Roman Hagara und Hans Peter Steinacher bereiten sich mit Hochdruck auf die kommenden Herausforderungen vor. Nach einem zweiwöchigen Trainingslager vor Sizilien, arbeiten die Tornado-Doppelolympiasieger momentan in Trogir (Kroatien) vor allem an der Kraft, im Ausdauerbereich, der Koordination, Schnelligkeit und Beweglichkeit. Der Besuch der „Nacht des Sports“ wird auf das Olympische Jahr 2008 verschoben.
„Im Hinblick auf die Qualifikation für die Olympischen Sommerspiele 2008 hat die Tornado-Weltmeisterschaft Ende Februar in Neuseeland höchste Priorität. Wir gönnen uns jetzt keine Verschnaufpause mehr“, erklärt Vorschoter Hans Peter Steinacher, der mit Roman Hagara in Kroatien aktuell bei rund 5 Grad Außentemperatur täglich mindestens vier Stunden am Wasser trainiert.

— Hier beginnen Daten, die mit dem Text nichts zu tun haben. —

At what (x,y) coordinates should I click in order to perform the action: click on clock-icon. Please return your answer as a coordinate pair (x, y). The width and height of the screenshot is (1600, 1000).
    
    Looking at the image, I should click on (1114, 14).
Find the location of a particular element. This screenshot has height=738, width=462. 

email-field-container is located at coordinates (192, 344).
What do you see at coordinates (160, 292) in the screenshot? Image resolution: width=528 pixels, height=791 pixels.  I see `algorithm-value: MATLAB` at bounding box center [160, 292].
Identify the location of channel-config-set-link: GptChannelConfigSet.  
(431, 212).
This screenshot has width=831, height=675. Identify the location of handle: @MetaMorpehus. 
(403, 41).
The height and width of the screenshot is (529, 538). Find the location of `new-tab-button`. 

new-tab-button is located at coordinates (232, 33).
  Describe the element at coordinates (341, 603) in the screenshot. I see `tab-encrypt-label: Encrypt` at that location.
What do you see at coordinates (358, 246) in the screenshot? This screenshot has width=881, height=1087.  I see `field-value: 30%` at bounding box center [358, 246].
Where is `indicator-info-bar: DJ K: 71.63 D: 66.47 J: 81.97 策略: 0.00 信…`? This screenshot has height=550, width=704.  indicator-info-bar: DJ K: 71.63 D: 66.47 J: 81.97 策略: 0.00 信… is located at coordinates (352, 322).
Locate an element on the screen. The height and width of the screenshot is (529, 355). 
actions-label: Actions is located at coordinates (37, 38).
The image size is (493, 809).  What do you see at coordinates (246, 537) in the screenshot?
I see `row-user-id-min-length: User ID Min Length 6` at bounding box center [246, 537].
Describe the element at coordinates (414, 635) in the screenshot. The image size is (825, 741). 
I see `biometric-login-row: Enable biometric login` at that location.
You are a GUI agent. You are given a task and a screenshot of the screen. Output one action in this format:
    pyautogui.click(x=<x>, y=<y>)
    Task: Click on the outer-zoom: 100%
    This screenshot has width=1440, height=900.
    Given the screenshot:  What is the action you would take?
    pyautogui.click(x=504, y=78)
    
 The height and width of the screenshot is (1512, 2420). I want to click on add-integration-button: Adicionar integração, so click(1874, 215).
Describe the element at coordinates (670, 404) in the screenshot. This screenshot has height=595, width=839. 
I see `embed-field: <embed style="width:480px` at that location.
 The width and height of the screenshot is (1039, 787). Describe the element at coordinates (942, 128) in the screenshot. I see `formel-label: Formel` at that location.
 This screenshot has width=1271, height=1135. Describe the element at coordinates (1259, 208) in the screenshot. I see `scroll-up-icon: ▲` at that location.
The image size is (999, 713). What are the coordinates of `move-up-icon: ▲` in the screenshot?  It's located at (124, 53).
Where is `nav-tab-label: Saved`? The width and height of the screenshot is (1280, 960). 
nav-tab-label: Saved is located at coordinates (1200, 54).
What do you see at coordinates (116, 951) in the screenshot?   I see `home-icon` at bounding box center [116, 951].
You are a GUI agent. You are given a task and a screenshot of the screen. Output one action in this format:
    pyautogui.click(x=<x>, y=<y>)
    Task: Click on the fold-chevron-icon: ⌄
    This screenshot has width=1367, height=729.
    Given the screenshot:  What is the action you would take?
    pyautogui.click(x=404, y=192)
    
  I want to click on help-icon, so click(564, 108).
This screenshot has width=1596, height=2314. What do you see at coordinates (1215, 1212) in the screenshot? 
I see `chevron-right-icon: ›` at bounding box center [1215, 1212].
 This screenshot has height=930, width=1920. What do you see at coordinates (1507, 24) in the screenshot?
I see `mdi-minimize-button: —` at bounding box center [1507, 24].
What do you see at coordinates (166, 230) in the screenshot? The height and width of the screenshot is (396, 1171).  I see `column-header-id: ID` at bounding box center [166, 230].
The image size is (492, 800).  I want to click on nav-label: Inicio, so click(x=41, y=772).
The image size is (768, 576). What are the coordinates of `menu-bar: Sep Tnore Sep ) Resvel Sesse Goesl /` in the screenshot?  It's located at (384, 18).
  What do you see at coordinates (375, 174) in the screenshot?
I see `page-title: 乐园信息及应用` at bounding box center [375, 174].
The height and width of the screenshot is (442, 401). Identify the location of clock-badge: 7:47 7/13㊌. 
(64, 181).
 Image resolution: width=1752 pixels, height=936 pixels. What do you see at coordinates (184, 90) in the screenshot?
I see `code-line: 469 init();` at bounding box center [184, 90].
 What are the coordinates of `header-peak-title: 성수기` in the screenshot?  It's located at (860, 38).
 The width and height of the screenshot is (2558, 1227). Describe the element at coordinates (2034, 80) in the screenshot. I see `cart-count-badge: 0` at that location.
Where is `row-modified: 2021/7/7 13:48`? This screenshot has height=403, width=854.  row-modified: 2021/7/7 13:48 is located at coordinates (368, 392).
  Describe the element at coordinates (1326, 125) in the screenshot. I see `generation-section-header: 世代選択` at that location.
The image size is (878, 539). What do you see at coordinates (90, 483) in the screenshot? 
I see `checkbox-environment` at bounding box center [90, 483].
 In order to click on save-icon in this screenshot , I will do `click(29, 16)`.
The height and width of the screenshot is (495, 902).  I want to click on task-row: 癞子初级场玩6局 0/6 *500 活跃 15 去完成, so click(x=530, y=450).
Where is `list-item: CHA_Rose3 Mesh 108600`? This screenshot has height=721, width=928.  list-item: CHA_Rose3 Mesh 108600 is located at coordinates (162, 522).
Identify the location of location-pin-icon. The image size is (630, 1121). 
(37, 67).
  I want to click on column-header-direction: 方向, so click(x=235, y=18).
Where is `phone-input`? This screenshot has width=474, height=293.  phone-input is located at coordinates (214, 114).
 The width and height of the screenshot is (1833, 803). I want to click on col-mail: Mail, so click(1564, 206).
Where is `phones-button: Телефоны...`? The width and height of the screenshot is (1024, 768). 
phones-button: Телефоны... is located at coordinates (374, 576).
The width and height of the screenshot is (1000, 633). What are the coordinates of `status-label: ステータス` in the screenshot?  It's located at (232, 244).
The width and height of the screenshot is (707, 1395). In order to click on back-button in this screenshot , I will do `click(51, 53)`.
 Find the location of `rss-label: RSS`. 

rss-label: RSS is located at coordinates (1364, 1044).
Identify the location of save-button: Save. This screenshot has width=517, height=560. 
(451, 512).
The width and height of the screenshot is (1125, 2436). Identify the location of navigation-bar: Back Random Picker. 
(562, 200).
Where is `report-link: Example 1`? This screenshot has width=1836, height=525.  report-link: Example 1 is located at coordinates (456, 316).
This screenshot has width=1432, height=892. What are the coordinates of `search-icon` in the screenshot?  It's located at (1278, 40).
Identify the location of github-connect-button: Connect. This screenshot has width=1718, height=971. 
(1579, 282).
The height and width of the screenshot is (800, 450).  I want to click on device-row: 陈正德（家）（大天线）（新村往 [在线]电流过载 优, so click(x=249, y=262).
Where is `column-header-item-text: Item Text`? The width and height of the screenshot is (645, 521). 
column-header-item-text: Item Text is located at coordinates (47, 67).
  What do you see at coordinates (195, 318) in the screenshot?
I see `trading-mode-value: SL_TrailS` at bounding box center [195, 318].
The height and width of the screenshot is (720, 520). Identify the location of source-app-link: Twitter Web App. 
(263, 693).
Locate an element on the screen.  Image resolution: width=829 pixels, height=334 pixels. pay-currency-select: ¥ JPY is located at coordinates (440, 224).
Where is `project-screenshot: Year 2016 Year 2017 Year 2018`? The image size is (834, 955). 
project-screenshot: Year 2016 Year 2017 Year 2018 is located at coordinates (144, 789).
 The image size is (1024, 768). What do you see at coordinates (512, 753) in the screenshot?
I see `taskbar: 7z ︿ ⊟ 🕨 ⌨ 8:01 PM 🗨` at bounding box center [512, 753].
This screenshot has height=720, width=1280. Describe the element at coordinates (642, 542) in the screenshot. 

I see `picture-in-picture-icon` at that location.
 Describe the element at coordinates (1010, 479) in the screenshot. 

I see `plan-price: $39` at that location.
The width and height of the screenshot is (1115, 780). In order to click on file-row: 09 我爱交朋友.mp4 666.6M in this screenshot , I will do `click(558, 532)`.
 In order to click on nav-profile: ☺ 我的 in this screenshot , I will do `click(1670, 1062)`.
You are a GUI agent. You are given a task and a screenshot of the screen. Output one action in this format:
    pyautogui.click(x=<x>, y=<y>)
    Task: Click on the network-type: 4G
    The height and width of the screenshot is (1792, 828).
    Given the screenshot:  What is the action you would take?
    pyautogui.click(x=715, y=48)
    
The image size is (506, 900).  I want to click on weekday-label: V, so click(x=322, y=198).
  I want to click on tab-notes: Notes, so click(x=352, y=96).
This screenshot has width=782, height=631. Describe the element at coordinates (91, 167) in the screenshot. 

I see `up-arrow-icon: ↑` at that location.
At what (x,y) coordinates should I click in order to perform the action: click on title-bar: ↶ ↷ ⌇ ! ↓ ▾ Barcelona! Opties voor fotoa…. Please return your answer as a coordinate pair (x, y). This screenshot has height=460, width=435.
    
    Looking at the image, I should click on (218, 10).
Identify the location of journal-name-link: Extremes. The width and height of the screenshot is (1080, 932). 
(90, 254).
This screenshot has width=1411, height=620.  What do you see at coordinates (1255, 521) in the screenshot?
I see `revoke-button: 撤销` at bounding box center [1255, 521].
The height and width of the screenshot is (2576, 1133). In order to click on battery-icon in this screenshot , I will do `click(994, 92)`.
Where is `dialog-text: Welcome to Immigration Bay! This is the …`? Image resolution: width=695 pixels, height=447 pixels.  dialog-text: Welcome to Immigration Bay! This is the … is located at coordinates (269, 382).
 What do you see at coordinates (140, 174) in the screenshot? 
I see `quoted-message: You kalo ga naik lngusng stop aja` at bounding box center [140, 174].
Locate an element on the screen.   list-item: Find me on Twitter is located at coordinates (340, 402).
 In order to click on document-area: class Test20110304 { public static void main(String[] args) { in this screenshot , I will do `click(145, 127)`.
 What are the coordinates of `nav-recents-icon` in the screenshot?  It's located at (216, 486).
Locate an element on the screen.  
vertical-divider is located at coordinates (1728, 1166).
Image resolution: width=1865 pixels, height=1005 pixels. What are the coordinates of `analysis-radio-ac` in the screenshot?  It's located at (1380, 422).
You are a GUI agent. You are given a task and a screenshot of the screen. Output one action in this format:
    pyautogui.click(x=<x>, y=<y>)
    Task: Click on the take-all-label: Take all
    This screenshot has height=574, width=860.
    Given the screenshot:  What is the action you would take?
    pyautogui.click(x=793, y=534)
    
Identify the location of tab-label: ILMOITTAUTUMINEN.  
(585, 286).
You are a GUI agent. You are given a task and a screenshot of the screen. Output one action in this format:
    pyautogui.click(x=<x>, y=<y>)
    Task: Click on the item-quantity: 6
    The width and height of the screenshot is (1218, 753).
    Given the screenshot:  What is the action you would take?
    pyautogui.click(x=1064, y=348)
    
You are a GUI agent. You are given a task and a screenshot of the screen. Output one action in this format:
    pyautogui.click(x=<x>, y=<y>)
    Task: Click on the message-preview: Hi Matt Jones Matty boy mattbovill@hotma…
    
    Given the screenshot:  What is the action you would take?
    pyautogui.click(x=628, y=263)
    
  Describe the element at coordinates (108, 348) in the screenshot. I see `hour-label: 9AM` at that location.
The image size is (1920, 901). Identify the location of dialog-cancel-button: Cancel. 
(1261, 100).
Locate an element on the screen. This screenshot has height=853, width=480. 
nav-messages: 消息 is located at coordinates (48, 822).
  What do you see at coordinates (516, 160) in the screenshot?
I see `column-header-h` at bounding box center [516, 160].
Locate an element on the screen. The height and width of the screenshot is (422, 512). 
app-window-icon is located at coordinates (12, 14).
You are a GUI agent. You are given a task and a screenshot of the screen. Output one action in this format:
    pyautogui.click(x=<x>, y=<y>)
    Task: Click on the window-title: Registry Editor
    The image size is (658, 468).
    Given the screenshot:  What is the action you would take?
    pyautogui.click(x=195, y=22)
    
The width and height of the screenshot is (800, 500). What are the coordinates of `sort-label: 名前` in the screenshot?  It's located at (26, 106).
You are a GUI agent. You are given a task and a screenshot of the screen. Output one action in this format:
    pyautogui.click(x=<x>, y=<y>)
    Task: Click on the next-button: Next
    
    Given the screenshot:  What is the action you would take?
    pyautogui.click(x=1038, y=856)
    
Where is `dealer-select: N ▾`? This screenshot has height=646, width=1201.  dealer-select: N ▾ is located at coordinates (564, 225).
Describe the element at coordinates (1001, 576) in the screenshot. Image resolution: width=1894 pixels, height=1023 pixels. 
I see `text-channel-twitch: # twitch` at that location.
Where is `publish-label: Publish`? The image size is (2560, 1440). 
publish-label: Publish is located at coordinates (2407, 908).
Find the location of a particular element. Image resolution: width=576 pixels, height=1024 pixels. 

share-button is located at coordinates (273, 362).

Bereits am 26. November fliegen Hagara und Steinacher zum zweiten Mal nach Italien, um vor Sizilien die Bedingungen der WM in Neuseeland und auch der Olympischen Spiele 2008 zu simulieren. „Wir haben ein hervorragendes Revier gefunden. Wir bekommen es in Italien einerseits mit Leichtwind, andererseits mit Starkwind zu tun. Dies sind für uns die perfekten Voraussetzungen, um das Material zu testen. Zusätzlich simulieren wir Wettfahrten, arbeiten an der Taktik und verfeinern die einzelnen Arbeitsschritte am Boot“, wirkt Steuermann Hagara motiviert.
„Mit dem überlegenen Sieg bei den Pre-Olympics haben wir die Konkurrenz geschockt und sehr viel Motivation getankt. Dieses Ergebnis gibt uns die Richtung vor. Jetzt wird alles dem Erfolg untergeordnet“, erklären Hagara und Steinacher.